It’s at best a mixed bag for all stake-holders. Expelled MDP president Ibrahim Didi and vice-president AlhanFahmy have since taken the easy way out, by joining the Jumhooree Party of billionaire-politician Gasim Ibrahim, who had chaired the constitutional negotiations in 2007-08. The duo had threatened to challenge their expulsion by a nominated national council of the MDP in the court after the Election Commission refused to entertain their petition. The CNI time-line now indicates that Didi, then also a Minister, had chaired a Cabinet meeting when President Nasheed was in the MNDF Headquarters, talking to commanders and possible protestors, during the fateful hours preceding his resignation on February 7. Didi’s version, if any, to the CNI could thus be seen as being coloured. So could it contradict his pro-Nasheed protestations while in the party.
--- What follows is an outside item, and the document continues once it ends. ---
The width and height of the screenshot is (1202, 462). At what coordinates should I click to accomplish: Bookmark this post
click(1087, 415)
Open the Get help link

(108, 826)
The MDP however has suffered a reversal since. The People’s Majlis, or Parliament has voted out the no-confidence motion moved by the party against Speaker Abdullah Shahid. Numbers did not add up, as two MDP parliamentarians voted against the party resolution and two others abstained. The party is in a quandary about initiating disciplinary action against them. It cannot afford to lose numbers. Nor could it allow individual violation of the three-line whip for MPs to become a greater issue of indiscipline that it may not be able to handle after a time. Already, the party has lost two parliamentary by-elections held since the resignation episode, bringing its strength to 31 in a House with 77 members.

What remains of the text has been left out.